[Saved data entries]

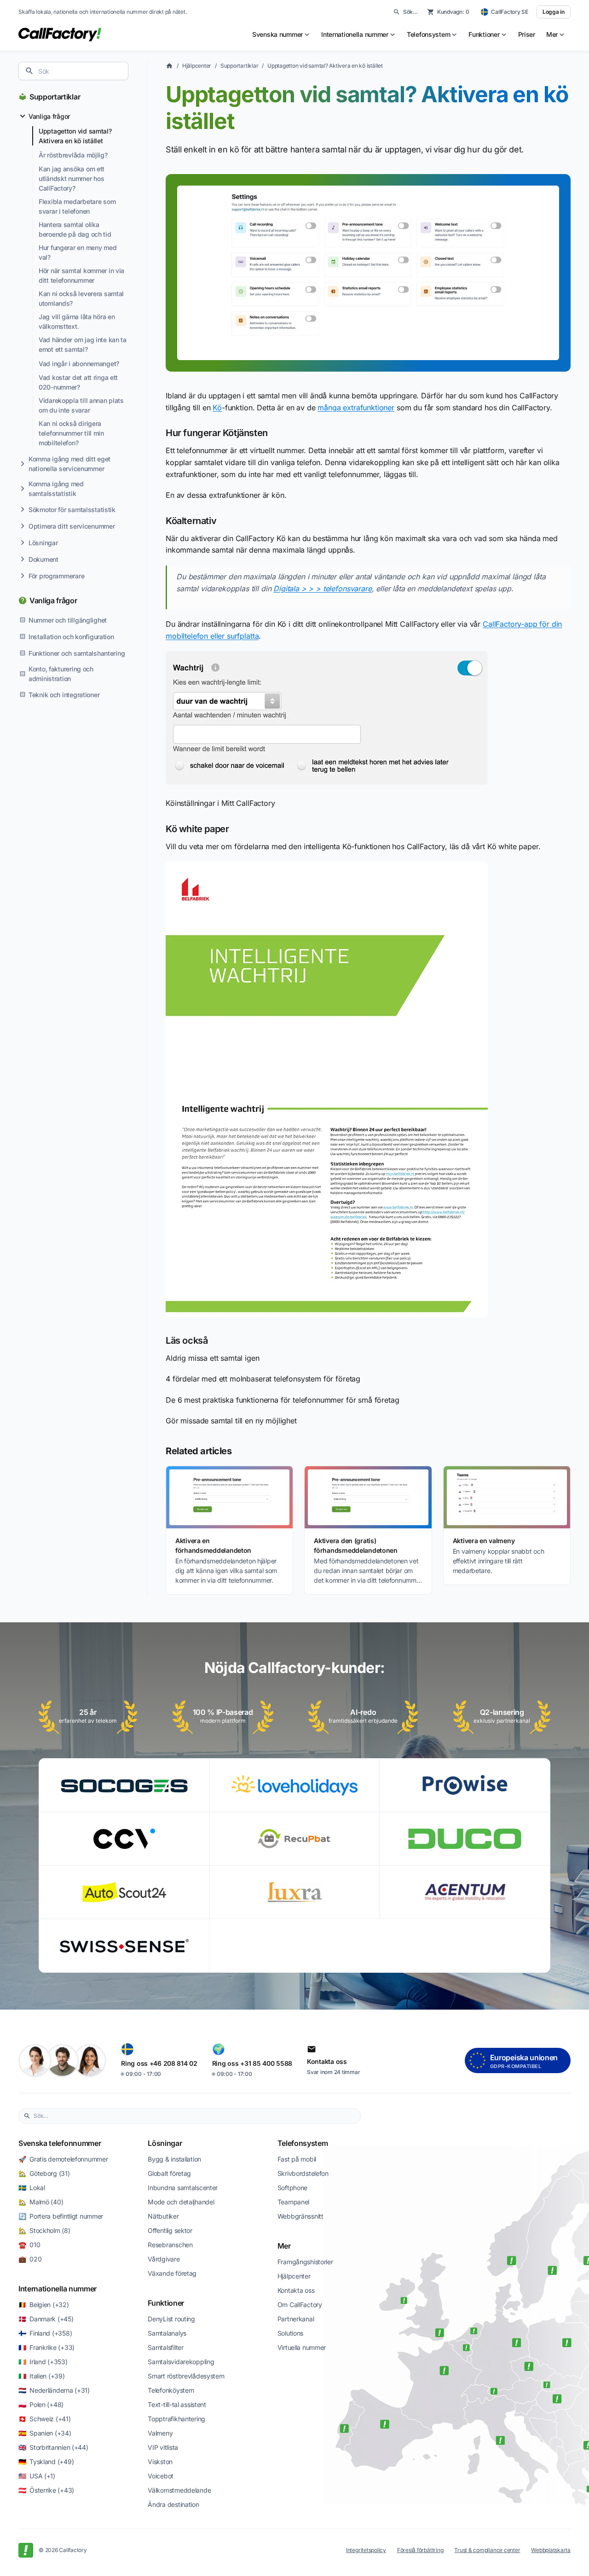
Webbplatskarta (551, 2550)
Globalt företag (169, 2173)
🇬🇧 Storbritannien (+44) (53, 2447)
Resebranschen (170, 2245)
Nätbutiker (163, 2216)
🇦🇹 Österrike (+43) (46, 2490)
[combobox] (73, 71)
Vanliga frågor (53, 600)
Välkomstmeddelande (179, 2490)
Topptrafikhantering (176, 2419)
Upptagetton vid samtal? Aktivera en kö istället (325, 65)
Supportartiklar (54, 96)
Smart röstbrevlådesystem (186, 2376)
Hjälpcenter (196, 65)
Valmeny (160, 2433)
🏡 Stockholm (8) (44, 2230)
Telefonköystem (171, 2390)
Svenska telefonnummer (59, 2143)
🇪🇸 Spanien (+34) (44, 2433)
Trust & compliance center (487, 2550)
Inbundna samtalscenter (183, 2187)
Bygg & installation (174, 2159)
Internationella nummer (57, 2288)
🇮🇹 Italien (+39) (41, 2376)
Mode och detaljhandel (181, 2202)
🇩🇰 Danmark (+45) (46, 2319)
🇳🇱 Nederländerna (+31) (54, 2390)
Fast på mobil (296, 2159)
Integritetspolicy (366, 2550)
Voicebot (160, 2476)
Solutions (290, 2333)
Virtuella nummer (301, 2347)
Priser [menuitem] (526, 34)
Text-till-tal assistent (177, 2404)
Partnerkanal (295, 2319)
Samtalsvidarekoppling (181, 2362)
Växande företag (172, 2273)
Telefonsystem (302, 2143)
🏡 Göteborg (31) (44, 2173)
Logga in (554, 11)
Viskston (160, 2461)
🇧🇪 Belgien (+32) (43, 2304)
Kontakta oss (296, 2290)
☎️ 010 (29, 2245)
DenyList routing (171, 2319)
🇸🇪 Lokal (31, 2187)
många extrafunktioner (356, 407)
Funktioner (166, 2303)
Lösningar (165, 2143)
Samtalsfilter (165, 2347)
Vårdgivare (163, 2259)
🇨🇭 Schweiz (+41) (44, 2419)
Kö (217, 407)
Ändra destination (173, 2504)
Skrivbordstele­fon (303, 2173)
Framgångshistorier (305, 2262)
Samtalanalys (167, 2333)
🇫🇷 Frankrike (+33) (46, 2347)
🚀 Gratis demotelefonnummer (63, 2159)
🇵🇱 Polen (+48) (41, 2404)
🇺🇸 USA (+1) (36, 2476)
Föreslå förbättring (420, 2550)
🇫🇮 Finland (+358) (45, 2333)
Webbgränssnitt (300, 2216)
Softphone (292, 2187)
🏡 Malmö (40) (40, 2202)
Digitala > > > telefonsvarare (322, 588)
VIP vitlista (163, 2447)
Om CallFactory (299, 2304)
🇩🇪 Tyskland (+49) (46, 2461)
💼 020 (29, 2259)
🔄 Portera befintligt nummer (60, 2216)
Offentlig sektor (170, 2230)
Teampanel (293, 2202)
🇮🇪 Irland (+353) (43, 2362)
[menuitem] (281, 34)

_Work order:_
Would you return, unchanged, the lines from the one containing "Virtuella nummer (301, 2347)" through the end of the entries?

_Output:_
Virtuella nummer (301, 2347)
Priser [menuitem] (526, 34)
Text-till-tal assistent (177, 2404)
Partnerkanal (295, 2319)
Samtalsvidarekoppling (181, 2362)
Växande företag (172, 2273)
Telefonsystem (302, 2143)
🏡 Göteborg (31) (44, 2173)
Logga in (554, 11)
Viskston (160, 2461)
🇧🇪 Belgien (+32) (43, 2304)
Kontakta oss (296, 2290)
☎️ 010 (29, 2245)
DenyList routing (171, 2319)
🇸🇪 Lokal (31, 2187)
många extrafunktioner (356, 407)
Funktioner (166, 2303)
Lösningar (165, 2143)
Samtalsfilter (165, 2347)
Vårdgivare (163, 2259)
🇨🇭 Schweiz (+41) (44, 2419)
Kö (217, 407)
Ändra destination (173, 2504)
Skrivbordstele­fon (303, 2173)
Framgångshistorier (305, 2262)
Samtalanalys (167, 2333)
🇫🇷 Frankrike (+33) (46, 2347)
🚀 Gratis demotelefonnummer (63, 2159)
🇵🇱 Polen (+48) (41, 2404)
🇺🇸 USA (+1) (36, 2476)
Föreslå förbättring (420, 2550)
🇫🇮 Finland (+358) (45, 2333)
Webbgränssnitt (300, 2216)
Softphone (292, 2187)
🏡 Malmö (40) (40, 2202)
Digitala > > > telefonsvarare (322, 588)
VIP vitlista (163, 2447)
Om CallFactory (299, 2304)
🇩🇪 Tyskland (+49) (46, 2461)
💼 020 (29, 2259)
🔄 Portera befintligt nummer (60, 2216)
Offentlig sektor (170, 2230)
Teampanel (293, 2202)
🇮🇪 Irland (+353) (43, 2362)
[menuitem] (281, 34)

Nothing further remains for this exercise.